* _YOUR OBJECTIVE_
For the material below, output exactly the span from the line with "[Go to slide 1] (134, 476)" to the line with "بہار کی نلی کلیمپ (63, 257)", including both, and nothing besides.

___ PROVIDED RECORDS

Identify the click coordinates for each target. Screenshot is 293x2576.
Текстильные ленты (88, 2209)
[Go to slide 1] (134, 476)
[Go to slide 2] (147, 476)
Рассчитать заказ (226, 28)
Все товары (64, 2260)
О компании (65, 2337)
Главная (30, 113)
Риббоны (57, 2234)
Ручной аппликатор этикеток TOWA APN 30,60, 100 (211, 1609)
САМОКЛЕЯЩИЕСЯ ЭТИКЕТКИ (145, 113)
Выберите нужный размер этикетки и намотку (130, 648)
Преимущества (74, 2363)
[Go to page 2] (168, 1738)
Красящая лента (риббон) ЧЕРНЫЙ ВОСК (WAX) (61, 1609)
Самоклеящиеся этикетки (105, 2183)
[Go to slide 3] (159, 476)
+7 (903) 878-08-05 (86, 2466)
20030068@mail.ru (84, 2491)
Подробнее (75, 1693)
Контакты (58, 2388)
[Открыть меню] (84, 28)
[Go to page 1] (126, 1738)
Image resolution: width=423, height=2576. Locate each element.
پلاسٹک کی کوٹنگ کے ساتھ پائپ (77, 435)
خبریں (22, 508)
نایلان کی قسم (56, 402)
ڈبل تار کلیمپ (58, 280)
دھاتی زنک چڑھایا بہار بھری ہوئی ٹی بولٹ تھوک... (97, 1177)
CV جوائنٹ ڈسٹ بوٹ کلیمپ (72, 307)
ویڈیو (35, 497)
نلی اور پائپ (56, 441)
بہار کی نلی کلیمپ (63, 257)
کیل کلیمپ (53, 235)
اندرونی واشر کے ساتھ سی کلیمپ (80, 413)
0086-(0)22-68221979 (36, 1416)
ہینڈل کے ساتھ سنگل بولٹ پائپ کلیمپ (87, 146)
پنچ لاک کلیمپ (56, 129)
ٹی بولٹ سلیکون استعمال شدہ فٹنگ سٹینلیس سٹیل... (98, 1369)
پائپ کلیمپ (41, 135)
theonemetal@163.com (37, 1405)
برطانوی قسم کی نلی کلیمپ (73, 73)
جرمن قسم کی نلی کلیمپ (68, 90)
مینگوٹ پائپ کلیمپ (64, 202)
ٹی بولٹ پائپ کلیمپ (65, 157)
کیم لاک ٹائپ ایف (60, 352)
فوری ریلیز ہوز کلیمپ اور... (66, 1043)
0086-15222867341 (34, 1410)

______

* _PROBLEM SOLUTION_
[Go to slide 1] (134, 476)
[Go to slide 2] (147, 476)
Рассчитать заказ (226, 28)
Все товары (64, 2260)
О компании (65, 2337)
Главная (30, 113)
Риббоны (57, 2234)
Ручной аппликатор этикеток TOWA APN 30,60, 100 (211, 1609)
САМОКЛЕЯЩИЕСЯ ЭТИКЕТКИ (145, 113)
Выберите нужный размер этикетки и намотку (130, 648)
Преимущества (74, 2363)
[Go to page 2] (168, 1738)
Красящая лента (риббон) ЧЕРНЫЙ ВОСК (WAX) (61, 1609)
Самоклеящиеся этикетки (105, 2183)
[Go to slide 3] (159, 476)
+7 (903) 878-08-05 (86, 2466)
20030068@mail.ru (84, 2491)
Подробнее (75, 1693)
Контакты (58, 2388)
[Открыть меню] (84, 28)
[Go to page 1] (126, 1738)
Image resolution: width=423, height=2576. Locate each element.
پلاسٹک کی کوٹنگ کے ساتھ پائپ (77, 435)
خبریں (22, 508)
نایلان کی قسم (56, 402)
ڈبل تار کلیمپ (58, 280)
دھاتی زنک چڑھایا بہار بھری ہوئی ٹی بولٹ تھوک... (97, 1177)
CV جوائنٹ ڈسٹ بوٹ کلیمپ (72, 307)
ویڈیو (35, 497)
نلی اور پائپ (56, 441)
بہار کی نلی کلیمپ (63, 257)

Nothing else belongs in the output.